[Records for processing — start]

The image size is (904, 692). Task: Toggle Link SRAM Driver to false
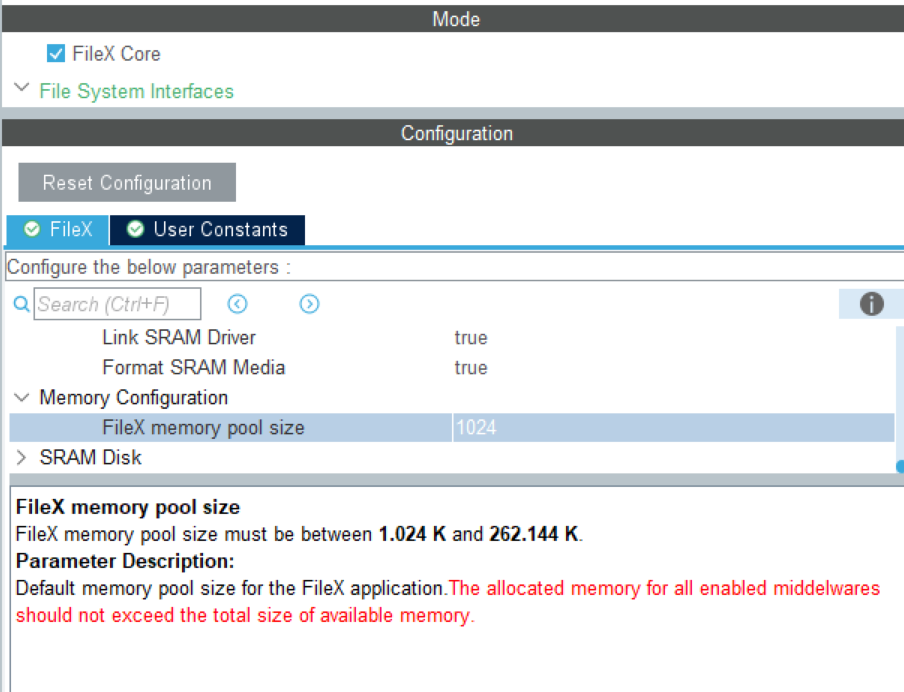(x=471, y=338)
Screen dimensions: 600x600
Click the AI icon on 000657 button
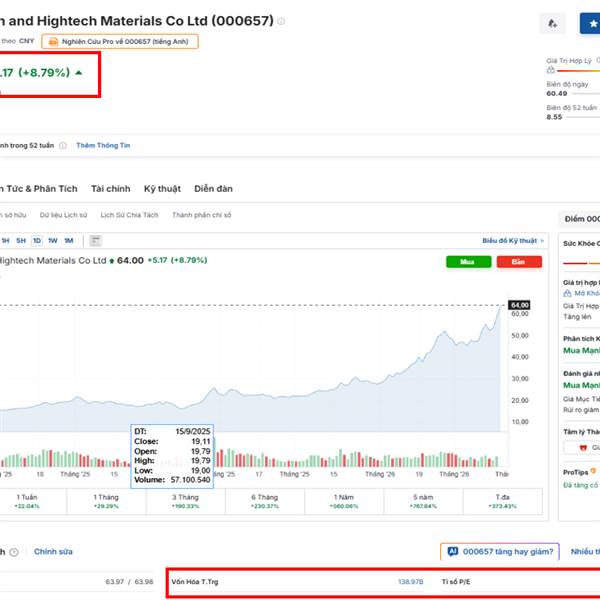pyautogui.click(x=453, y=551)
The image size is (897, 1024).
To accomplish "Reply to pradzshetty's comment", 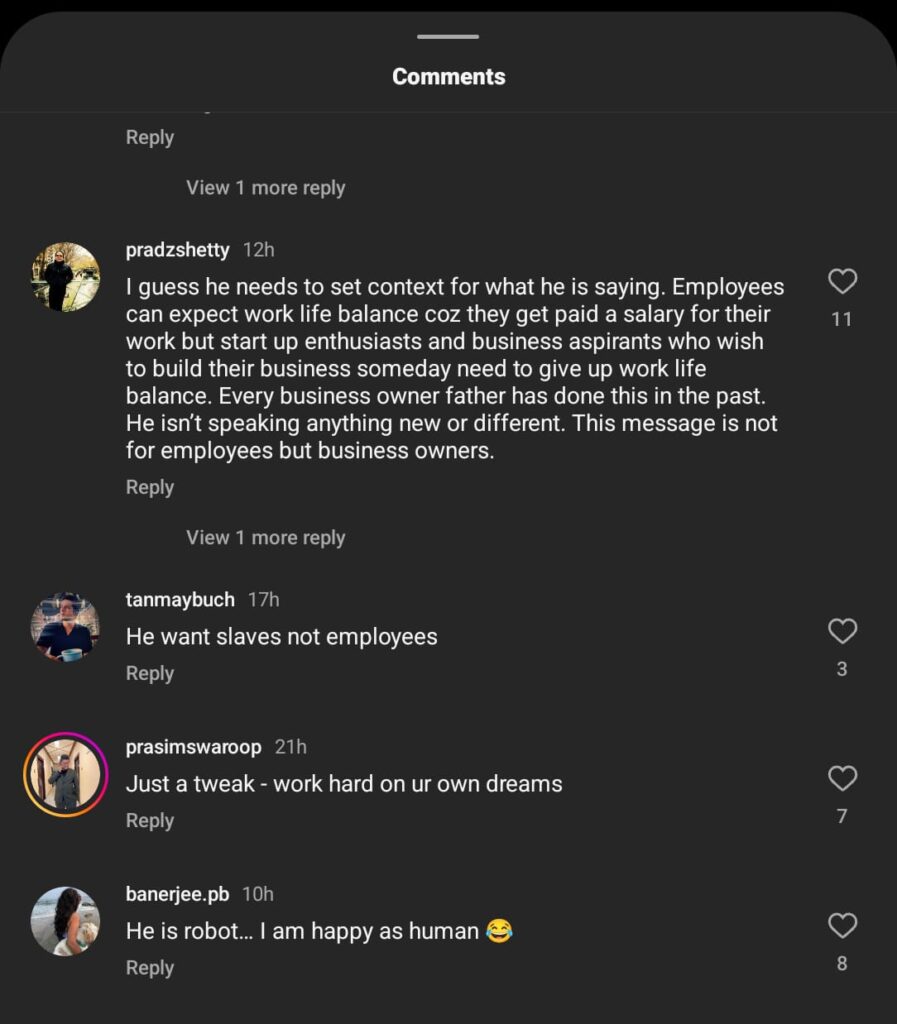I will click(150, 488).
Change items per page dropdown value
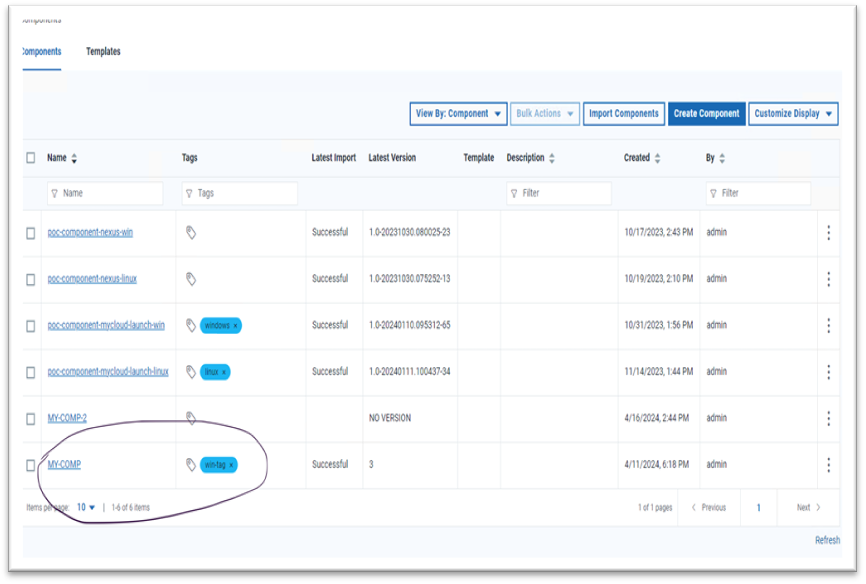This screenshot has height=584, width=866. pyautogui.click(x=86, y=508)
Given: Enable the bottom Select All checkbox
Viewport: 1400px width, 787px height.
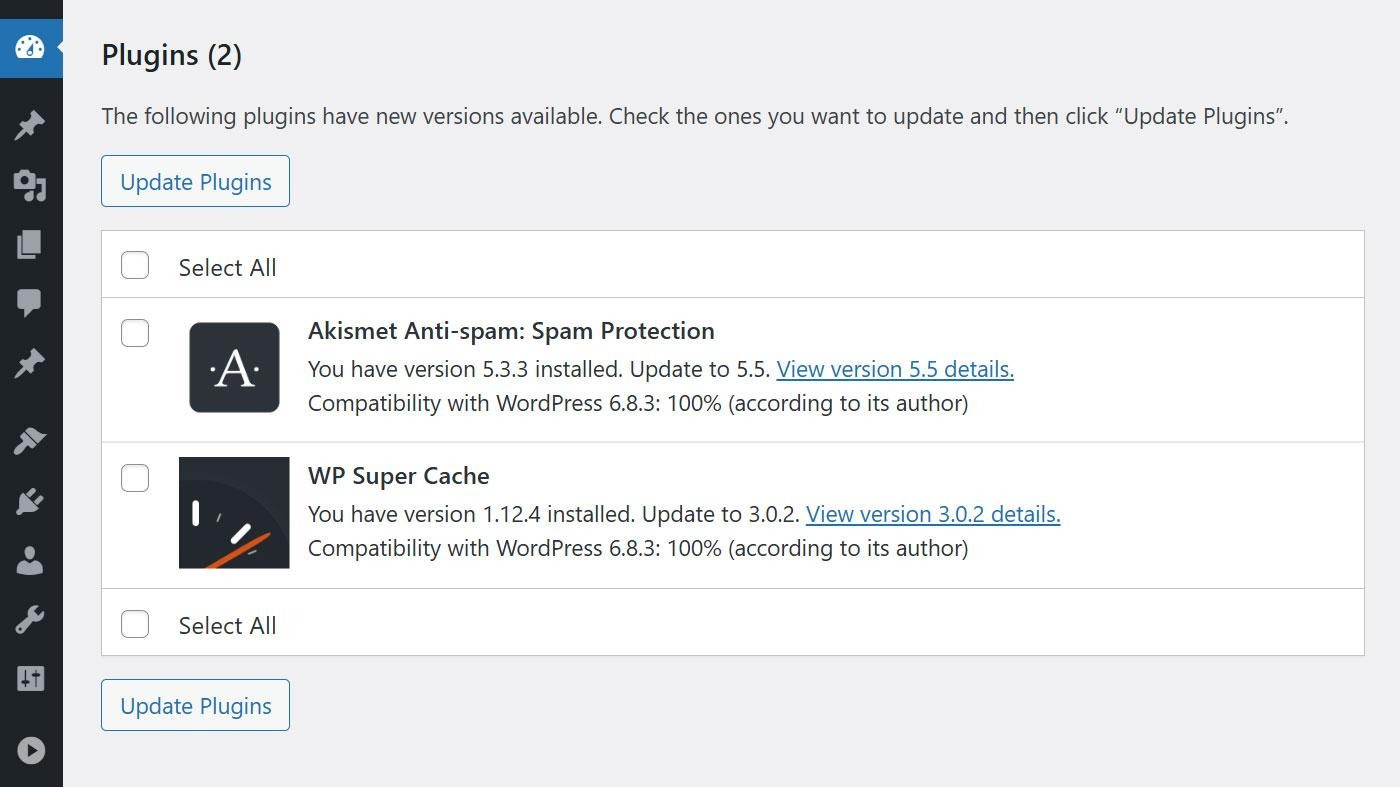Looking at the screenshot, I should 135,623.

[Records for processing — finish]
[Records for processing — start]

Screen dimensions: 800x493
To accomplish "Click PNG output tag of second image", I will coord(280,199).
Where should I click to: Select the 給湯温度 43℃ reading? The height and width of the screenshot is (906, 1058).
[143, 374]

[Records for processing — finish]
[Records for processing — start]

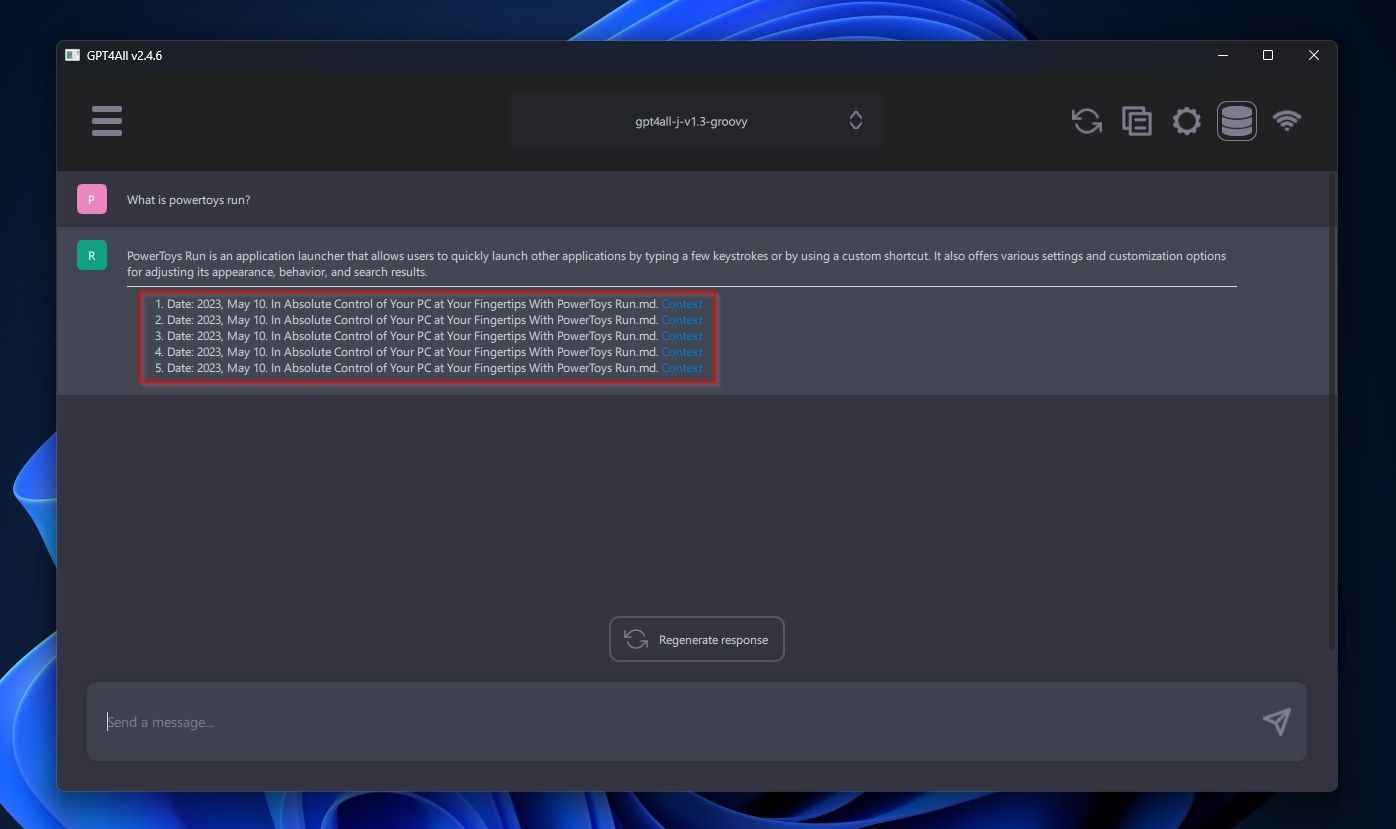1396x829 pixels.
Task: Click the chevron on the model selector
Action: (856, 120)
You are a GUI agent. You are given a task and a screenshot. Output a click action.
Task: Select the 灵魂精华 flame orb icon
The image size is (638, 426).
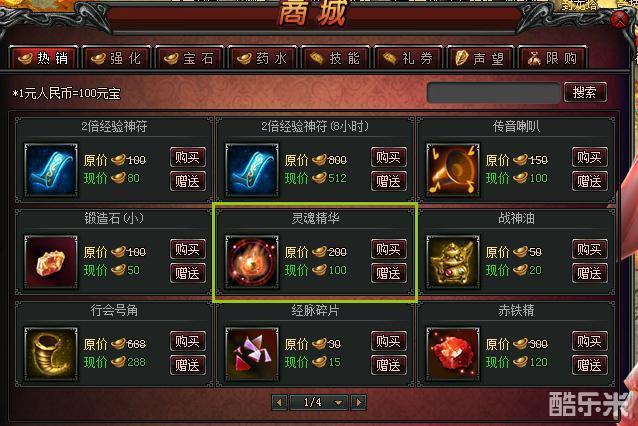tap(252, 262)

[Records for processing — finish]

Exercise details => Using the records above, filter out every line that lacks the string "dimensions" and copy the rest.

Solution to the problem =>
Screen dimensions: 600x600
Screen dimensions: 800x493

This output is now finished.